Hinz isn’t the greatest pure writer in the world, but he is engaging, and while occasionally his prose becomes a bit pretentious, it’s usually when he’s writing about some of the more philosophical ideas in the book and not constantly – when he’s describing action and violence, he keeps the prose bare bones, which gives it an immediacy and power. He links the violence with sex, too, which is not a new idea but takes on an odd shading in these books once we know more about the Paratwa and how they operate. His characters are vivid, and he does a pretty decent job with the world of the 24th century – there are some anachronisms, obviously, in the technology, but not really in the way people act. Hinz identifies Nick as a “midget,” true, but he casually mentions all kinds of sexual and cultural identities without judgment, which is not as common as you might think, especially from science fiction writers of the 20th century. The mélange of humanity that one finds in these books reminds me a bit of Blade Runner, although Hinz, naturally, can bring in even more cultures because he doesn’t have to worry about a budget. Despite some of the tech anachronisms, the book doesn’t feel too dated as many older science fiction books do (I realize that the ones I’m thinking of are from the 1950s to 1970s, so there’s more time for them to feel dated, but still), and Hinz’s clever structuring means that whenever there’s some heavy stuff, we can be sure someone will get killed soon enough to break up the deeper musings. It’s not a unique way to structure a book, but it’s still a good one.

The books aren’t hard to find (I linked to the first one below; remember, if you use that link to buy anything, not just the book, we get a small piece of it!), and they seem pretty cheap, unless, I suppose, you want to find first-print hardcovers. I’m astonished, frankly, that no one has made a trilogy of movies out of these books. They are good lengths for movies, they have several strong characters, a good overall plot, lots of action, and they probably wouldn’t require too much expensive effects. The Colonies look just like Earth cities, they’re just inside long cylindrical objects, and the “sky effects” would be all that you’d need, as most scenes could be filmed on actual sets in actual locations rather than all in front of green screens. There are plenty of violent fights and just enough philosophy and political maneuverings to satisfy a lot of different kinds of movie watchers. I don’t know if it’s just that they’re too obscure these days, but that shouldn’t stop someone from optioning them! Alas, it will probably never happen, but you can still read the books! If you like science fiction, these are great books, and if you don’t like science fiction, there’s enough of other stuff to keep you entertained. It’s a win for everyone!

4 Comments

  1. tomfitz1

    You should check out THE EXPANSE for your Sci-Fi fix. Book or Tv series.

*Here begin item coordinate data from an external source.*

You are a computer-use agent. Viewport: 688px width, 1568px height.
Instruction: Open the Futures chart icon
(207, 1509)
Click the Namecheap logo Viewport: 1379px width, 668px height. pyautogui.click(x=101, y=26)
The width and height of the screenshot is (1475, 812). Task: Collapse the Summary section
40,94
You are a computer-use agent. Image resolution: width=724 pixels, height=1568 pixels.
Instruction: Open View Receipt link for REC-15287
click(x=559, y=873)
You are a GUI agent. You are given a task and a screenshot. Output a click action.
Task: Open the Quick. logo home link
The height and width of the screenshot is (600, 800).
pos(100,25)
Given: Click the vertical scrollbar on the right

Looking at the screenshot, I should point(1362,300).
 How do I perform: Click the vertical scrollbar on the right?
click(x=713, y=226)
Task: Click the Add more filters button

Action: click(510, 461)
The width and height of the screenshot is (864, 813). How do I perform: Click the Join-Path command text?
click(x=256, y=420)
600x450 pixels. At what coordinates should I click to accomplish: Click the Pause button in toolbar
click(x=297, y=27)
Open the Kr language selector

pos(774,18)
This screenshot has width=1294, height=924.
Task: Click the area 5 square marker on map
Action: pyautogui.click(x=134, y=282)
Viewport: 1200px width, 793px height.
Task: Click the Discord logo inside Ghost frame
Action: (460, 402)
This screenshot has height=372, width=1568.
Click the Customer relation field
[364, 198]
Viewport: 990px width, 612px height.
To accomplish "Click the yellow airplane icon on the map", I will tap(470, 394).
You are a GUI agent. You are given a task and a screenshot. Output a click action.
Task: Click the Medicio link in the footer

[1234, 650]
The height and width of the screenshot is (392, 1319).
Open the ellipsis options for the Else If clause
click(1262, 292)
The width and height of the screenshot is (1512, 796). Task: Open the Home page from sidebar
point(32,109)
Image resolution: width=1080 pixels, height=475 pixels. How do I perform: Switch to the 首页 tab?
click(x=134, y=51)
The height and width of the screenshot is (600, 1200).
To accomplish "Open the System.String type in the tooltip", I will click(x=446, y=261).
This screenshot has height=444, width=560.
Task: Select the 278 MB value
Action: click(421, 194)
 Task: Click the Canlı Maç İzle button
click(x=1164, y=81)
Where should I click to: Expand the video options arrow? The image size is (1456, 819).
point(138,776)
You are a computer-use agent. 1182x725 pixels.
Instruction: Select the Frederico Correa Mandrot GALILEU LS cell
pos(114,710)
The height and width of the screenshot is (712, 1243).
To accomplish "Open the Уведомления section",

    It’s pretty engaging. One of the blurbs describes it as The Expanse does for Sci-Fi, what GOT does for Fantasy.

    Amazon just picked it up for Season 4 after Sy-Fy cancelled it.

    As for the book series, there’s supposed to be 9 books, with the seventh just out.

    1. Greg Burgas

      Tom: Yeah, we watch The Expanse. We were bummed that it got canceled, and then happy that it got picked up! I haven’t read the books, though. I’ll have to eventually!

  2. metrictensor

    Greg, Hinz released a new novel in the Paratwa universe, Binary Storm, in 2016. While not quite as wildly inventive and frenetic as the original trilogy, it’s a credible addition. It’s a prequel, the tale of Nick in the pre-apocalyptic era.

    I agree these would make grand movies–as would several of Iain Banks’s Culture novels.

    1. Greg Burgas

      Thanks for the information! I saw that there was one book about Nick, but I didn’t realize it was a trilogy. I’ll have to track it down!